• **REQUIREMENT**
Given the records below, would you repeat exactly the lines that begin at the one containing "Instruction: Click the right" and end at the one containing "Click the paper", inclusive?
** MATERIAL FOR THIS TASK follows **
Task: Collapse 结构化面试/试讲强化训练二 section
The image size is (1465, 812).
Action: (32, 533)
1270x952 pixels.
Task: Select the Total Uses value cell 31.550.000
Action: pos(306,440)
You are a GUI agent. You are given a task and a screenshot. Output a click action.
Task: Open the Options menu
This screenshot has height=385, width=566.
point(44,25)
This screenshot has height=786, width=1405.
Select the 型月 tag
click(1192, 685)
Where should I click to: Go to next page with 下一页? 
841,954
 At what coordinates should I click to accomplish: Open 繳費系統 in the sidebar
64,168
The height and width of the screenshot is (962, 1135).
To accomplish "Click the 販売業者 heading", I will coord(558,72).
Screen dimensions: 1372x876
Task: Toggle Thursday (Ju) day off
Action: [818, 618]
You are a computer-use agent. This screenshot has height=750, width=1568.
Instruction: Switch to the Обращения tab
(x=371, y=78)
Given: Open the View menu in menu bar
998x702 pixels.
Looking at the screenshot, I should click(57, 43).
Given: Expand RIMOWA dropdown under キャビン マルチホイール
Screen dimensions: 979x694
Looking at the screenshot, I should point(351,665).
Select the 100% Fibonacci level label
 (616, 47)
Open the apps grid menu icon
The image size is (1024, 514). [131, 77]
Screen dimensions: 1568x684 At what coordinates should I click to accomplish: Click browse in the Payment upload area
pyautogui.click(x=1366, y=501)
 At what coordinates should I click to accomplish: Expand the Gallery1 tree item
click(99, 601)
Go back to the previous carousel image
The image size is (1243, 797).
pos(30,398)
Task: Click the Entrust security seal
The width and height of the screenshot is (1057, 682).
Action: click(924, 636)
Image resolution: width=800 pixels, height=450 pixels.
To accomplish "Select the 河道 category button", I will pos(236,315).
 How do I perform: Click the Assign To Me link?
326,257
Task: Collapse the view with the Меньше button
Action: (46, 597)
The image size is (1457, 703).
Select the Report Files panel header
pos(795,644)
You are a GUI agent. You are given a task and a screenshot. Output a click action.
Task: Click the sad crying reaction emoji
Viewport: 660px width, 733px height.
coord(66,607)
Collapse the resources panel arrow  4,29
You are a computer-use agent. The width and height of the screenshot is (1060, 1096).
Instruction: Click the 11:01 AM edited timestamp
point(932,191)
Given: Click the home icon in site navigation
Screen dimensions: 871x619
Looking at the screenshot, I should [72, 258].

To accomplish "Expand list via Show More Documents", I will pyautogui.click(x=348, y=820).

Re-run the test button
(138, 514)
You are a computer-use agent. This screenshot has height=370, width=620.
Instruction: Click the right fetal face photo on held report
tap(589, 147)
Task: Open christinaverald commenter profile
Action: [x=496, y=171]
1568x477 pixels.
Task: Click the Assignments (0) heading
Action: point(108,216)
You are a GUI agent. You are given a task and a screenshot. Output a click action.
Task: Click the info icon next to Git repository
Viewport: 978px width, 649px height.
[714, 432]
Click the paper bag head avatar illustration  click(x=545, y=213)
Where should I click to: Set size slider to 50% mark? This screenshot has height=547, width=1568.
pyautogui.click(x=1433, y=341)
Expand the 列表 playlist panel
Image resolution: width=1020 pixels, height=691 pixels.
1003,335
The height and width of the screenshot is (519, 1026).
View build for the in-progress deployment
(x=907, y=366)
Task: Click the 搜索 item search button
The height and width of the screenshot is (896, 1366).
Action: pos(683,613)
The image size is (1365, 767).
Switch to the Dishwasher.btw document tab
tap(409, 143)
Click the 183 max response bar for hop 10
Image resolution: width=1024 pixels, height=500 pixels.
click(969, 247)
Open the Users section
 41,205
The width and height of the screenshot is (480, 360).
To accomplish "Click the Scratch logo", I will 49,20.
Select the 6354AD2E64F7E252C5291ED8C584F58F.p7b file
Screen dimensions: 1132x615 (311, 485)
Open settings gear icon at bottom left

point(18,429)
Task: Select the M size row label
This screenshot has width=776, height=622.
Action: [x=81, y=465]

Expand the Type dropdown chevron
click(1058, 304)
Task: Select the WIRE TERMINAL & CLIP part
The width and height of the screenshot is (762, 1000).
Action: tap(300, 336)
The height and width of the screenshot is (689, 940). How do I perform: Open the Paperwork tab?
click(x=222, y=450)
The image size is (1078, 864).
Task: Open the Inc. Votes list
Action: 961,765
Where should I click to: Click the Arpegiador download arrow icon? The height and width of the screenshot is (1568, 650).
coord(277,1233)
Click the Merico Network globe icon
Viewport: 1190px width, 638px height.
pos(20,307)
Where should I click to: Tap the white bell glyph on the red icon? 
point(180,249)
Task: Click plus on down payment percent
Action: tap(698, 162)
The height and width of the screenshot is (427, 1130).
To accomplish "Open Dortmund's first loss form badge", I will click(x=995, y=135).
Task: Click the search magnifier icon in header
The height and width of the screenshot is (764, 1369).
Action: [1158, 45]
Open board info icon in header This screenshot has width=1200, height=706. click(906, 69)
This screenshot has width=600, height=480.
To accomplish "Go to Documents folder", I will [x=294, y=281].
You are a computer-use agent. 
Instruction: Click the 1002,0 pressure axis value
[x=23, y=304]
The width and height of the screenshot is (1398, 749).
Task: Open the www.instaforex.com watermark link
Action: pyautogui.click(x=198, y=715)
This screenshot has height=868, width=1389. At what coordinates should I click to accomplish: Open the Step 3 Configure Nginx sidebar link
** End of MATERIAL FOR THIS TASK **
• **FINAL ANSWER**
Instruction: Click the right fetal face photo on held report
tap(589, 147)
Task: Open christinaverald commenter profile
Action: [x=496, y=171]
1568x477 pixels.
Task: Click the Assignments (0) heading
Action: point(108,216)
You are a GUI agent. You are given a task and a screenshot. Output a click action.
Task: Click the info icon next to Git repository
Viewport: 978px width, 649px height.
[714, 432]
Click the paper bag head avatar illustration  click(x=545, y=213)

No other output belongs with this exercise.